Required work.
- a) In the column below, list the descriptions of the novelist that the writer adds after "I'll add a few more words:".
- b) Reproduce the column below word for word, starting at "I’ll start off" and ending at "their father’s abuse.".

Text excerpt.
──────────

They’re here for a period of time, they leave their footprint, then they’re gone. We are left with the memories. And we’ll miss them.
Nancy and Ronald Reagan
I am writing this column on the day of Nancy Reagan’s funeral. A funeral that she planned — in detail.
She was a planner. And she used her organizational skills in the Reagan White House. She, also offered advice to her husband on many occasions and topics.
President Reagan offered solid, inspirational leadership. He had a ready smile and a quick wit, which was an endearing quality.
He stood at the base of the Berlin Wall and uttered his iconic ” Mr. Gorbachev, tear down this wall” statement in his speech. The wall came down.
No one will ever forget Nancy Reagan laying her hands on her husband’s coffin for a final farewell at his funeral in 2004 — the bewildered look on her face.
Now they are together again, taking walks and holding hands.
They brought style and grace to the White House, and our nation was the better for it.
They made their contribution to society, and now they’re gone.
I’ll start off with superior wordsmith, who happened to be a genius. I’ll add a few more words: iconic author, Southern figure, dreamer, nice guy, witty and survivor. He was a novelist extraordinaire who loved his low country with a passion! He was Beaufort, South Carolina’s favorite son.
I am grateful that he was a survivor, but I hate, with a passion, what he had to go through to survive.
Pat Conroy, author of “The Great Santini” and “The Prince of Tides,” will no longer offer up best selling, thinly fictional novels, a source of entertainment and diversion for his many fans.
He had a brutal childhood at the hands of his Marine Corps fighter pilot father, who beat his wife and, ironically, to instill discipline, drilled his seven children. He also abused his sons.
His mother, Peg, used to read “Gone With The Wind” to Pat at bedtime. She taught her children to cover up their father’s abuse.

──────────

Dataset extract.
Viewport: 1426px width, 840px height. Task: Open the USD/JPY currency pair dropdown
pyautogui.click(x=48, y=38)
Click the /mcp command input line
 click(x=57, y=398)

──────────

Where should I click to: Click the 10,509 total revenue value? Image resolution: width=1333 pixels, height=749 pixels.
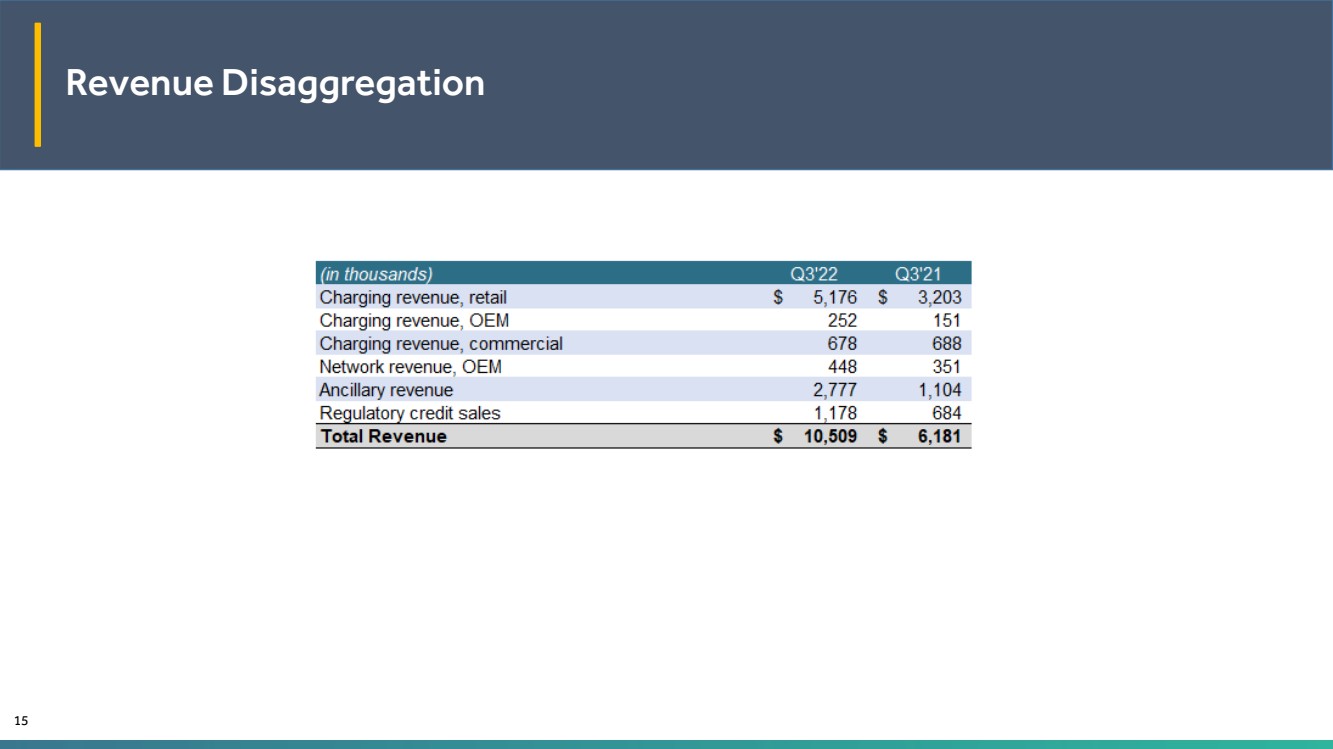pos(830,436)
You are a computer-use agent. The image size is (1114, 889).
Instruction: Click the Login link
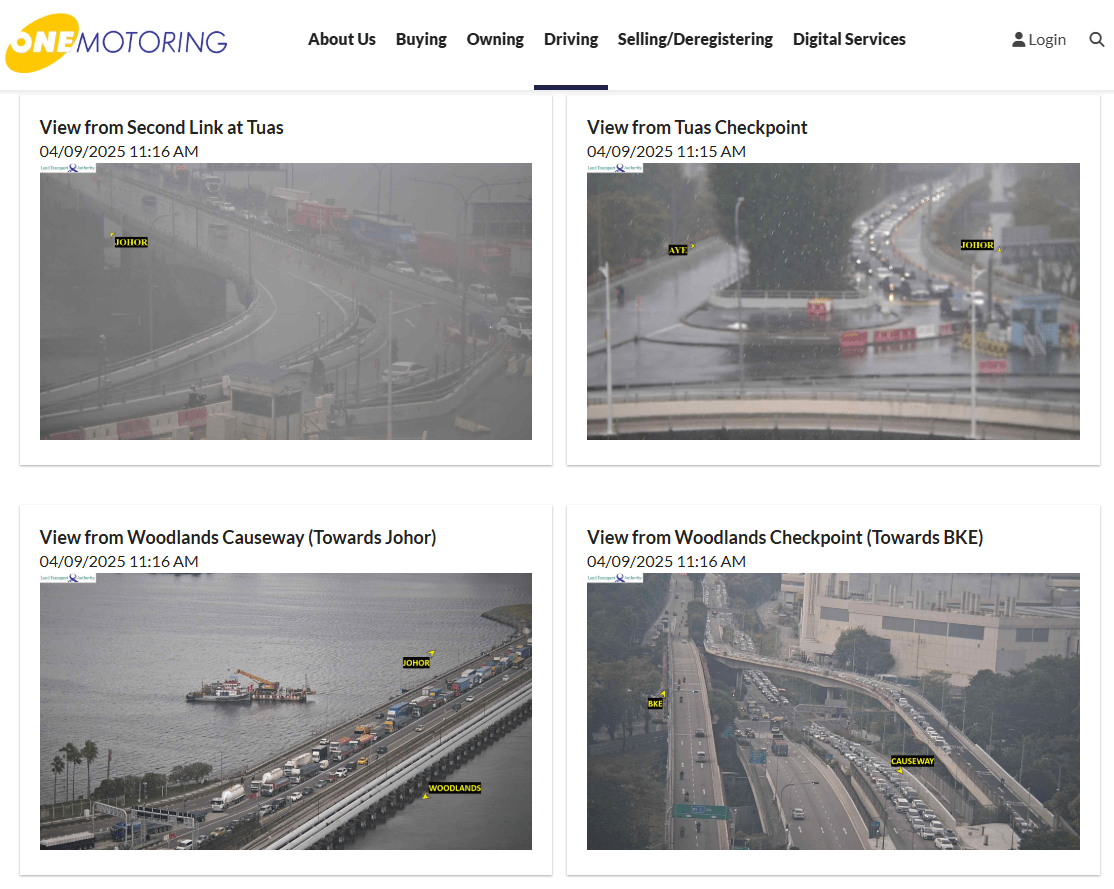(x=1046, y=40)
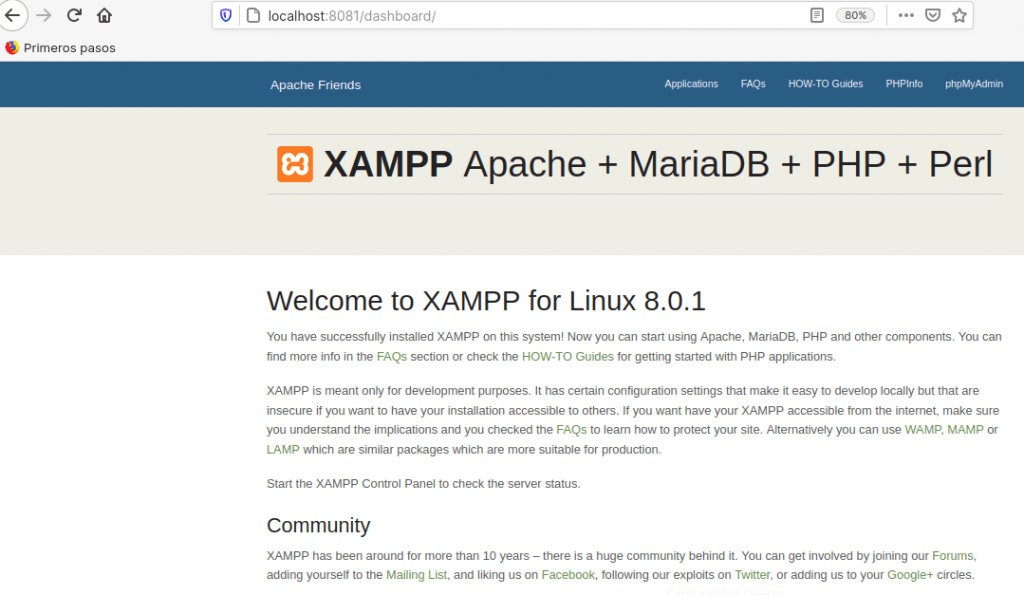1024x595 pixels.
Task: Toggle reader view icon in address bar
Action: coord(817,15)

──────────

Task solutions.
- a) iconic author, Southern figure, dreamer, nice guy, witty, survivor

- b)
I’ll start off with superior wordsmith, who happened to be a genius. I’ll add a few more words: iconic author, Southern figure, dreamer, nice guy, witty and survivor. He was a novelist extraordinaire who loved his low country with a passion! He was Beaufort, South Carolina’s favorite son.
I am grateful that he was a survivor, but I hate, with a passion, what he had to go through to survive.
Pat Conroy, author of “The Great Santini” and “The Prince of Tides,” will no longer offer up best selling, thinly fictional novels, a source of entertainment and diversion for his many fans.
He had a brutal childhood at the hands of his Marine Corps fighter pilot father, who beat his wife and, ironically, to instill discipline, drilled his seven children. He also abused his sons.
His mother, Peg, used to read “Gone With The Wind” to Pat at bedtime. She taught her children to cover up their father’s abuse.